By Lauren R., 2019 Summer Student
When arriving back at the Oshawa Museum this summer, I entered into the midst of construction of our newest exhibit, The Vintage Catwalk. Surrounded by a dizzying array of patterns and colours, one artefact easily stood out in my vision. Morbidly fascinated, I stared at the Emerald Green ball grown only a few feet from me. It was vibrant, captivating, beautiful and oh so deadly. I knew what it was in an instant as the vibrant colour betrayed its poisonous nature to me – a killer dress or, as some would call it, an arsenic dress. Many of you will know, if you’ve read my previous posts, I’m a lover of the macabre artefacts that grace the Museum’s exhibit space, so it should be no surprise when I present this one to you as well.
The history of fashion has been riddled with dangerous and deadly materials, dyes and procedures. There were aniline dyed socks that caused swelling in the wearer’s feet and lesions and bladder cancer in the men who made them. Celluloid combs that were used to decorate hair could explode when heated. Lead make-up caused ladies’ wrists to deteriorate until they could not raise their hands. And Hatters suffered from paranoia, trembling, cardiorespiratory problems and early death caused by mercury poisoning – the very substance used to give the lasting shine and smooth texture to fur hats.
But nothing in this hazardous history was as dangerous as the brilliant green dyes that bathed Victorian London. One variation of the pigment was created in 1814 in the German town of Schweinfurt by the Wilhelm Dye and White Lead Company. Brilliant and jewel-like, the chemists dubbed their new creation ‘emerald green.’ Along with this shade there were many others being made, ranging in a variety of green hues, all of which used arsenic as their base.
Due to the recent introduction of gaslight into homes, party goers and home owners were scouring for bright fabrics to stand out at events and in the house. While the candle light of the past hid the drab colour that came from natural dyes, gaslight only made the material look more miserable. The population flocked to the new and stunning green shades on the market; where there were once muddled browns and muted yellows now were shinning and jewel like hues to enchanted the eye. Soon arsenic products infested homes all over Britain. Wallpaper, carpets, clothing, shoes, gloves, accessory boxes, and fake flower wreaths were all brushed with the toxic substance. More importantly still, the dye was brushing off on people. It was a brush of death for many.
The wallpaper in nurseries and bedrooms could lead to the death of the inhabitants as the gaslight atomized the arsenic into the air. Those who wore the green-tinted dresses and accessories experienced hair loss, nausea, green-tinted hands and blisters, all from the slow absorption of the arsenic through their sweating skin leaching the toxic dyes from the unsealed fabric into a person’s skin. While these side-effects seem atrocious, they were nothing to what the workers in the fabric factories faced. Things like anemia, headaches, sores, scabs, discolored hands and nails, nausea and lesions (to name a few) plagued the people who made them and transformed them into consumable goods.

==========

* THINGS TO DO:
**A)** Answer these questions using the post on arsenic dyes:
(i) In what year and in which German town was one variation of the green pigment created?
(ii) Which substance gave fur hats their lasting shine and smooth texture?
(iii) According to the post, what did gaslight do to the arsenic in nursery and bedroom wallpaper?
**B)** Quote the post on arsenic dyes word for word, starting at "But nothing in" and ending at "as their base.".

Pixel coordinate grounding data
==========

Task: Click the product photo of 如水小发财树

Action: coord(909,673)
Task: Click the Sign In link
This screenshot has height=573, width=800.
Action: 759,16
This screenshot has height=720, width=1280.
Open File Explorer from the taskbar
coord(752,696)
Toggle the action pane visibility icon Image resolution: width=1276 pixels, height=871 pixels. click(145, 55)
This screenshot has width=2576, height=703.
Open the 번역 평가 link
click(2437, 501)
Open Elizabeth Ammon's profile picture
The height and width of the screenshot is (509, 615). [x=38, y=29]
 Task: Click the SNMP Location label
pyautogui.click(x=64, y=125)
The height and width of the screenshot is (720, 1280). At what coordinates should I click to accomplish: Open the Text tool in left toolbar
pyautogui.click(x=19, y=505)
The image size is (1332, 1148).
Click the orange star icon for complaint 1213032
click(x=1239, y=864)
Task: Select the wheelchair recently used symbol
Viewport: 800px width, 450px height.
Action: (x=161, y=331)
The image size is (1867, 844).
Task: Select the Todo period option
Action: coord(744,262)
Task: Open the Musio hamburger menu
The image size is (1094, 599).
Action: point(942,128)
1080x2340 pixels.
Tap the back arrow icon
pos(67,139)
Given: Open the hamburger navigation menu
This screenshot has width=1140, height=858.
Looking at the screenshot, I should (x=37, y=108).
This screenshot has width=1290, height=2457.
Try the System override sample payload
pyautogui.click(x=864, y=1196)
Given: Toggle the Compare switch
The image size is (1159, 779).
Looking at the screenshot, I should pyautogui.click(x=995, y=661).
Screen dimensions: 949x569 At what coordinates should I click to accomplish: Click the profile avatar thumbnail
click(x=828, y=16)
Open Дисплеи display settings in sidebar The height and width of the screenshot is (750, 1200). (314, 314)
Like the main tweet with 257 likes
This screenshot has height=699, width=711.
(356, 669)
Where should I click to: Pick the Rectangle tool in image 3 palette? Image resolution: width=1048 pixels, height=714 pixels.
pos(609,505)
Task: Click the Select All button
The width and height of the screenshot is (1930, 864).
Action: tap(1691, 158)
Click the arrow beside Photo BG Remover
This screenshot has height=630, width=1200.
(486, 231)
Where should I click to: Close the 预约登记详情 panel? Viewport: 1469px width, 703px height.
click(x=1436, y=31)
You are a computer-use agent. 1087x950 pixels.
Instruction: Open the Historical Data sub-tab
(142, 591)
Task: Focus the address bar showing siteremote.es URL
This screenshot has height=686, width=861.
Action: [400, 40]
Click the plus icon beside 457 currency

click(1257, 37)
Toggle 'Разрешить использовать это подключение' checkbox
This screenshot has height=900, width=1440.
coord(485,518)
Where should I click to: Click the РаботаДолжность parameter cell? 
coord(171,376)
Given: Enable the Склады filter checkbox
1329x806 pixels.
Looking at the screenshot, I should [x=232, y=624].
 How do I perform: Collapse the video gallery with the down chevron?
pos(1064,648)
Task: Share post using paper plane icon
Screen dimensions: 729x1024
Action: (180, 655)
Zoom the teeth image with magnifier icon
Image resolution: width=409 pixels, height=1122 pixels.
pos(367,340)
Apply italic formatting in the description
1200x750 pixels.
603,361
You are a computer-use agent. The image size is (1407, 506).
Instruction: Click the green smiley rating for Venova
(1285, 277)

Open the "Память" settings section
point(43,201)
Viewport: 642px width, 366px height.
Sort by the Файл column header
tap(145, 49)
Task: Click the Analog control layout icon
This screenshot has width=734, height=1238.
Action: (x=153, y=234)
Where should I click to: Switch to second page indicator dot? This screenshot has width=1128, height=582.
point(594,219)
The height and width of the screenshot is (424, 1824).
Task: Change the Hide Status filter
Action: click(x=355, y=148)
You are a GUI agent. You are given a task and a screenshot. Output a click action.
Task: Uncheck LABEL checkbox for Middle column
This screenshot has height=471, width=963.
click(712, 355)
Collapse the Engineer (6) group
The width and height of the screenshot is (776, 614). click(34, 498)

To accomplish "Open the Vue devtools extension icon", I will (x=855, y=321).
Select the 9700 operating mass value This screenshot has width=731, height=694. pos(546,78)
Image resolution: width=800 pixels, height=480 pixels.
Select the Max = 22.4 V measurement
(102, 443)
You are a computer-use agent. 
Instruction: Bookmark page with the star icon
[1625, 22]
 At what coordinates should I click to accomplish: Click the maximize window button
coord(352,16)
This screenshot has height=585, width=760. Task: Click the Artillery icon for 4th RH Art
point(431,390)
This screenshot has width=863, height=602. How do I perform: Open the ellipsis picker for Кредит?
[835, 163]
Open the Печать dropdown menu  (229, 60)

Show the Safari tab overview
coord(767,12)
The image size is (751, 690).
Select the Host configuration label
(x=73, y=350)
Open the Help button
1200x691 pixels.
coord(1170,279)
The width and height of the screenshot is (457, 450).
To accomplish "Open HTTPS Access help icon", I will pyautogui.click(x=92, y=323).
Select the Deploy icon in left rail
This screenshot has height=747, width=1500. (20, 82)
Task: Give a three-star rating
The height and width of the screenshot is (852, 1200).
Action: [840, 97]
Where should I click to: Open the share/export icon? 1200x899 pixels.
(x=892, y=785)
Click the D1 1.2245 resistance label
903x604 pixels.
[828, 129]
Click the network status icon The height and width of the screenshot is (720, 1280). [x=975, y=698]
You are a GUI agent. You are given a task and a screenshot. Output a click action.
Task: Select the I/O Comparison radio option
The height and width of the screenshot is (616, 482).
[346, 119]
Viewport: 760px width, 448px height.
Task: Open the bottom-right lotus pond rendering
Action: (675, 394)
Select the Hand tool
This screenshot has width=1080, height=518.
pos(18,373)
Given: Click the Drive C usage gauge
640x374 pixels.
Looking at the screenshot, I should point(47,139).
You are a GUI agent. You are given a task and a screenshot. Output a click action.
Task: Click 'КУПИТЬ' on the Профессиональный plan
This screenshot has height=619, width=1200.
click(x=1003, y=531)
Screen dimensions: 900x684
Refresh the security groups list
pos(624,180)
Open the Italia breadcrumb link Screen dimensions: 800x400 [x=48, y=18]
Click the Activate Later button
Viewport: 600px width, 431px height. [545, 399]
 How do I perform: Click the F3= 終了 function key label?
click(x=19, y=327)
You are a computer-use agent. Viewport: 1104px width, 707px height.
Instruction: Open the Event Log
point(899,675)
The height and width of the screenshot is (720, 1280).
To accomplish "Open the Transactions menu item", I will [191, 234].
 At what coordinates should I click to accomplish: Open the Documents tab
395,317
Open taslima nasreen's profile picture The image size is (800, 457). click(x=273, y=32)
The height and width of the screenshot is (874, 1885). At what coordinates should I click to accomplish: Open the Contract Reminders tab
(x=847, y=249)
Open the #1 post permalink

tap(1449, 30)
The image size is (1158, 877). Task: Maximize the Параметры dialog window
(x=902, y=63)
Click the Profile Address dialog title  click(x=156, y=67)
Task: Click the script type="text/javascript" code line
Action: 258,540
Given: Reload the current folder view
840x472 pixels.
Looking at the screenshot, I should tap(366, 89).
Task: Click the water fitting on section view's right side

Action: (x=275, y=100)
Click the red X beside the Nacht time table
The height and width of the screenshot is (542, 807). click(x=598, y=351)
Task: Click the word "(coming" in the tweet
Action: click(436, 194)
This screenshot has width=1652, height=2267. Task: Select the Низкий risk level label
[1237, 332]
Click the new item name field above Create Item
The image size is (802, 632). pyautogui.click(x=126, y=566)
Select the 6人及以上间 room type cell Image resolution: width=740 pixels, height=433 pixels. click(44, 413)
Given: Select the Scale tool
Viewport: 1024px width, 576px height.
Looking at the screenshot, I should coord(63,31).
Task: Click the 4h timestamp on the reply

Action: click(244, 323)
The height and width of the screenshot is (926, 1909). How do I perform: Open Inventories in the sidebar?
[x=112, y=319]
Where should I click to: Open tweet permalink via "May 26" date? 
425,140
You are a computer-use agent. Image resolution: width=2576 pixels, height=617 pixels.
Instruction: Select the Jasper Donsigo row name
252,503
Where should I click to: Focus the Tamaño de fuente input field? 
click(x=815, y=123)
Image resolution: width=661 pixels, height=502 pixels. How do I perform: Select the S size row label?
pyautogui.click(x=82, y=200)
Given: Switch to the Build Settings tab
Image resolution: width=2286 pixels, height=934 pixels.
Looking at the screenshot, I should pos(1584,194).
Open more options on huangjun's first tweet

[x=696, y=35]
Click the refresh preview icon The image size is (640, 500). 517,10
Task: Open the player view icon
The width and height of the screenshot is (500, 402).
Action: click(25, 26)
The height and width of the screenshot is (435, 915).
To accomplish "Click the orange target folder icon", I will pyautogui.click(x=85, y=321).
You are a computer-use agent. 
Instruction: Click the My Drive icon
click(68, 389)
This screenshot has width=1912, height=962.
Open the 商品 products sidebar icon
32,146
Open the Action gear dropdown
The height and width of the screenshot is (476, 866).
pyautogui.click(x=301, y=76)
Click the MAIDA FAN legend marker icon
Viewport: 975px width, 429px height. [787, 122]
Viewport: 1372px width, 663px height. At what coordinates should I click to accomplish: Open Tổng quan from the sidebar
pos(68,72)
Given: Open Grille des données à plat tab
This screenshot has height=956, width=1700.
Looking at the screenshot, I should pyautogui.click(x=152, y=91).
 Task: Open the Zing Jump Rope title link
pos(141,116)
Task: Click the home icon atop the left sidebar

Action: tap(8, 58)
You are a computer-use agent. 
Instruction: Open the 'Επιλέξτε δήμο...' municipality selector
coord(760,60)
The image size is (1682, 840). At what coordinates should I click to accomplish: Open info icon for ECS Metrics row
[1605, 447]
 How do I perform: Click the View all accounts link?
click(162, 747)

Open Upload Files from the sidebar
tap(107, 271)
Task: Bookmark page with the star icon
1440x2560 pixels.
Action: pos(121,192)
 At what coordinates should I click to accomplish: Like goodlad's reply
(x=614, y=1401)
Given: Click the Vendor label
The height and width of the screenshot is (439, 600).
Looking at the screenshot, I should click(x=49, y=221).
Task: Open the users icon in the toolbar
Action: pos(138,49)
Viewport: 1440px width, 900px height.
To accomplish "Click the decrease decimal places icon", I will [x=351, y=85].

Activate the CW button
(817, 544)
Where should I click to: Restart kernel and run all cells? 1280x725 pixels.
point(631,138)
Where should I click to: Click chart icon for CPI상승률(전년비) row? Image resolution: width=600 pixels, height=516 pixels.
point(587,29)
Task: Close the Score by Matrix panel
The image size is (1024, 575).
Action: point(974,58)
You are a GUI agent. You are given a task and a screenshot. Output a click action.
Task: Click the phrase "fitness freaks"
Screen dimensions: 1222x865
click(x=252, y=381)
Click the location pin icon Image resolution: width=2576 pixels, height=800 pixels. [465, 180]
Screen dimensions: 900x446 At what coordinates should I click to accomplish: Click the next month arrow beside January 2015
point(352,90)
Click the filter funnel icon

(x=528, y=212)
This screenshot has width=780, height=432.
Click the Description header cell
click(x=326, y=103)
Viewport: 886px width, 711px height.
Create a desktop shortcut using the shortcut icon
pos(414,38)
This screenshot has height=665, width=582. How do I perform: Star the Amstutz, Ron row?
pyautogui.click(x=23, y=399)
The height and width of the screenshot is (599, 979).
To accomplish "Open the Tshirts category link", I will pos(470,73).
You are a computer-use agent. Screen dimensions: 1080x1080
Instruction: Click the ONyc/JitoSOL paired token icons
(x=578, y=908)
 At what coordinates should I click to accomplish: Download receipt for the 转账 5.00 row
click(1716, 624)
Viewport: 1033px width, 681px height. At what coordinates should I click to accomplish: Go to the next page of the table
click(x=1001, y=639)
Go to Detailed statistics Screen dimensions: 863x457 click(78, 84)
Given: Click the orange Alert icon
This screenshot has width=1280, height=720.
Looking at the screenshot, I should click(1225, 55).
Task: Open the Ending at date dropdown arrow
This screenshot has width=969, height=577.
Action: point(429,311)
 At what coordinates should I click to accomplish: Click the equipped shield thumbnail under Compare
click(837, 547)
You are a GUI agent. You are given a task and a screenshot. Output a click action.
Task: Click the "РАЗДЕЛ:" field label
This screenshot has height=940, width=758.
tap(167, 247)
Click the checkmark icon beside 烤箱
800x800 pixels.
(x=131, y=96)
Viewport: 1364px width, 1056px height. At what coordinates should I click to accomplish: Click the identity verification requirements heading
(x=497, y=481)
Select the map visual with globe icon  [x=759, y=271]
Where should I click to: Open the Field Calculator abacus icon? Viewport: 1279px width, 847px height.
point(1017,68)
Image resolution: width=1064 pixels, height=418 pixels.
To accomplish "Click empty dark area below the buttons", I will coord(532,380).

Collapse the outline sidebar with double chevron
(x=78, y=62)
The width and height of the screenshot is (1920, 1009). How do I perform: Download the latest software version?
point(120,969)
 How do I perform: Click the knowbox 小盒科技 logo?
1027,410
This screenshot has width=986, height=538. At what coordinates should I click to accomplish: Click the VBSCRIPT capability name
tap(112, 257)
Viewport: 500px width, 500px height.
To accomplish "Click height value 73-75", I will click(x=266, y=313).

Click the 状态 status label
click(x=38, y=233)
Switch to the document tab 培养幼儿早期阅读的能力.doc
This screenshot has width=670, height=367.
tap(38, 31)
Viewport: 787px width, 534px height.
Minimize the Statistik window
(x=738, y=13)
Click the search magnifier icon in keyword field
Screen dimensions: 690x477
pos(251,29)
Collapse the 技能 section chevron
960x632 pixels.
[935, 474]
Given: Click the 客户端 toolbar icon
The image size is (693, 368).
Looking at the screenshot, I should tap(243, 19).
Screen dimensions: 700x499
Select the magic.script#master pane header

==========

* SOLUTIONS TO EACH TASK:
**A)**
(i) 1814, in Schweinfurt
(ii) Mercury
(iii) It atomized the arsenic into the air.

**B)**
But nothing in this hazardous history was as dangerous as the brilliant green dyes that bathed Victorian London. One variation of the pigment was created in 1814 in the German town of Schweinfurt by the Wilhelm Dye and White Lead Company. Brilliant and jewel-like, the chemists dubbed their new creation ‘emerald green.’ Along with this shade there were many others being made, ranging in a variety of green hues, all of which used arsenic as their base.